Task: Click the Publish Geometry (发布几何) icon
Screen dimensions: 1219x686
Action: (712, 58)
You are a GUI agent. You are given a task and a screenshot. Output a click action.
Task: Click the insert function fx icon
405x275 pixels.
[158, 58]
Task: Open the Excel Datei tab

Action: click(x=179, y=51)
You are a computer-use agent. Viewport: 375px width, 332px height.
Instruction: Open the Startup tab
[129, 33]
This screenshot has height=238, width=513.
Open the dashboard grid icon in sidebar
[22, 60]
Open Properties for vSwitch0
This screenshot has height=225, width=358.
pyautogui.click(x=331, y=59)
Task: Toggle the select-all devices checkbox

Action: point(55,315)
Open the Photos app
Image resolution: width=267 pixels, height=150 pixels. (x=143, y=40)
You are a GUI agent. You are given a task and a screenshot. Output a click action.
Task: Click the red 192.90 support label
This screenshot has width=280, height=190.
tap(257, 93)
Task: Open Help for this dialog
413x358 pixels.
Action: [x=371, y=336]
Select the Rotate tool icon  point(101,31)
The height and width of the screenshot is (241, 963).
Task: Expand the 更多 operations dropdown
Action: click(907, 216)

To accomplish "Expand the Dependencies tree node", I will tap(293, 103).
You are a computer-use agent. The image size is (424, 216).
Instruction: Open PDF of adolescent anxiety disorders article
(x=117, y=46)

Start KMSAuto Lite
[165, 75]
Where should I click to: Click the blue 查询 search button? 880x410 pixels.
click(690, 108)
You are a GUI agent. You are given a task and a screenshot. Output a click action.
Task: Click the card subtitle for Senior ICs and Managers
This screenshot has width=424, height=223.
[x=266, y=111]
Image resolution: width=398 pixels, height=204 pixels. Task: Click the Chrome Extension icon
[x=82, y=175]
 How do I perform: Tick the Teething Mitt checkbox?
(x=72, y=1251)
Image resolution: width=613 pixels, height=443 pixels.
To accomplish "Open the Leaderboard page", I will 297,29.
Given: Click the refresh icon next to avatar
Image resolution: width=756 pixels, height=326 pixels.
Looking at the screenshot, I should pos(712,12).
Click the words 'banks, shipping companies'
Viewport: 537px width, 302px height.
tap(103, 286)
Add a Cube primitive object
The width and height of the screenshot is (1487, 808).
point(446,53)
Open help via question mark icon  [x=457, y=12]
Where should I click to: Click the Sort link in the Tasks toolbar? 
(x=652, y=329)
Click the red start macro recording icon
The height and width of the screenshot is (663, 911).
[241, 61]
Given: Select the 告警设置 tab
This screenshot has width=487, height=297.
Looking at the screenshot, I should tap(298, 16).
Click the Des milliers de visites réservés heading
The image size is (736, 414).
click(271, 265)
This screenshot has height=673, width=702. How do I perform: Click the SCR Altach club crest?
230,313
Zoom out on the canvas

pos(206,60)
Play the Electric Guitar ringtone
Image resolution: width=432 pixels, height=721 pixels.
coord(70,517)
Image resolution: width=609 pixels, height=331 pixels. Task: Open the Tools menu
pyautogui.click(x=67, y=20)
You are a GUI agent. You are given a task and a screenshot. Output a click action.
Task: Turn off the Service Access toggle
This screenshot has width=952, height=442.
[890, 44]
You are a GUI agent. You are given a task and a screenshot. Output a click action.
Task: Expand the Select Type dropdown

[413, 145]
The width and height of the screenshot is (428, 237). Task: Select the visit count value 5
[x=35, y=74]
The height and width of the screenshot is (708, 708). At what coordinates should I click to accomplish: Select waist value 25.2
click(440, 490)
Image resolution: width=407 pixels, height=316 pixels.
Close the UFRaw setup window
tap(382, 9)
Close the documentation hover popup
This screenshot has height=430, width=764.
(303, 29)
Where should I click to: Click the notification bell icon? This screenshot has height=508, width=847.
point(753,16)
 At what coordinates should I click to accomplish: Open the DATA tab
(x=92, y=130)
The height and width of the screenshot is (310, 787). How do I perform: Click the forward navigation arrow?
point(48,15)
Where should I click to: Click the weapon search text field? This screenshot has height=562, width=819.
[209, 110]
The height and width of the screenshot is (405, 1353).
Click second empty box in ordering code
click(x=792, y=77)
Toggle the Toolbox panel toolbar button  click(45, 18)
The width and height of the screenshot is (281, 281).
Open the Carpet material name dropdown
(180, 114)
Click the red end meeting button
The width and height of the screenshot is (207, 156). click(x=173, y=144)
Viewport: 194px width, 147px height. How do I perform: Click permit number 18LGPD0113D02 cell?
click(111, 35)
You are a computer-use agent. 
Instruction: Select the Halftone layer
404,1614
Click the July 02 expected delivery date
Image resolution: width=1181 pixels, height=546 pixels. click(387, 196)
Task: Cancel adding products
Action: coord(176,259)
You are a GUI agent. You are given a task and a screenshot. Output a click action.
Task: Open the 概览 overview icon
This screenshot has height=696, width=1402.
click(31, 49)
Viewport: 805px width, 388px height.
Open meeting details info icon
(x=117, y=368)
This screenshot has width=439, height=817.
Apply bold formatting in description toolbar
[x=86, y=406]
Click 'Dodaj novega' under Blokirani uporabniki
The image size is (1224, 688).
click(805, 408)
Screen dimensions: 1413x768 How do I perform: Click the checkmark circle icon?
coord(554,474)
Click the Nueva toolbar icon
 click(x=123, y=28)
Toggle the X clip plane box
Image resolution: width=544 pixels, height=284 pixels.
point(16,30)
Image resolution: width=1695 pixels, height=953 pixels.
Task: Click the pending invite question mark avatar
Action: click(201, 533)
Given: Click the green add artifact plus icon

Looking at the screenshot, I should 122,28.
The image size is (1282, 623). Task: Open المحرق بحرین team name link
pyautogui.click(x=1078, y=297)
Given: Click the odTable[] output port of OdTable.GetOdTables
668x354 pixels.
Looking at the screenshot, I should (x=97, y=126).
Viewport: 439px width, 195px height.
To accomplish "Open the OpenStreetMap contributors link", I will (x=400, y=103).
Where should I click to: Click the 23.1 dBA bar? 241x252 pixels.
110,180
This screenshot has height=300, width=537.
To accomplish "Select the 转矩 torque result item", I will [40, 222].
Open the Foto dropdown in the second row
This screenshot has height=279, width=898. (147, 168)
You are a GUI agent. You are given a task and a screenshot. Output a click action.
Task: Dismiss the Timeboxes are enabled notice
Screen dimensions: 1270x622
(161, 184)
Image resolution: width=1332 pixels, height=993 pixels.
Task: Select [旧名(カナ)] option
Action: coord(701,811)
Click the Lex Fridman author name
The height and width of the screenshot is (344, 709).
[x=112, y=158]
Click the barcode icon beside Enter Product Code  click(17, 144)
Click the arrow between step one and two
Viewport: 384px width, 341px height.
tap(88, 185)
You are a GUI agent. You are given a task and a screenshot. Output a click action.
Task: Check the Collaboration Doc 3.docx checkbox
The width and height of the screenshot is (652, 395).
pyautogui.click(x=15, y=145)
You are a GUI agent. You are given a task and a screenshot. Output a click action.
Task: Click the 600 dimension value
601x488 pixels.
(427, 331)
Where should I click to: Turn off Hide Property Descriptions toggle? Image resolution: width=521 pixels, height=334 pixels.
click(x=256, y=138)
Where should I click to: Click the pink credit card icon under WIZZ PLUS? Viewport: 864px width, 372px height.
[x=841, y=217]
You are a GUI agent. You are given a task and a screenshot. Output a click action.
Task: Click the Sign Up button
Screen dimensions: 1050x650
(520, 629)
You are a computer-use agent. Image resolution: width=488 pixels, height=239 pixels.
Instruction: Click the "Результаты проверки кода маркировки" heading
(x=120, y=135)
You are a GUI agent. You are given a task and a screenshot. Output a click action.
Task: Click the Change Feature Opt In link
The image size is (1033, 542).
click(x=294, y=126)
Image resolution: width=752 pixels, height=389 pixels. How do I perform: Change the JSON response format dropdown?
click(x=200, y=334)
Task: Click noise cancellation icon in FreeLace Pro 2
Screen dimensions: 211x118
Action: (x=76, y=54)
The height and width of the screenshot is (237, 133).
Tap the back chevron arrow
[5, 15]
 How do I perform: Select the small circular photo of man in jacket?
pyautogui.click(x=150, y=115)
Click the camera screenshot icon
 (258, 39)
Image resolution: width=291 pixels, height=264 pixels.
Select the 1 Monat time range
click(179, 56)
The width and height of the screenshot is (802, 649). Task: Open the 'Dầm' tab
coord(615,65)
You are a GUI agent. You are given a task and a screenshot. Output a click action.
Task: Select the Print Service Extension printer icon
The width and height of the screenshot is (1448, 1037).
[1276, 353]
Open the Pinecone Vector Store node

**Exercise:** From the lines above, copy those that contain the word "will".

**Task answer:**
To accomplish "Expand the Dependencies tree node", I will tap(293, 103).
To accomplish "Open the Leaderboard page", I will 297,29.
To accomplish "Open the OpenStreetMap contributors link", I will (x=400, y=103).
To accomplish "Select the 转矩 torque result item", I will [40, 222].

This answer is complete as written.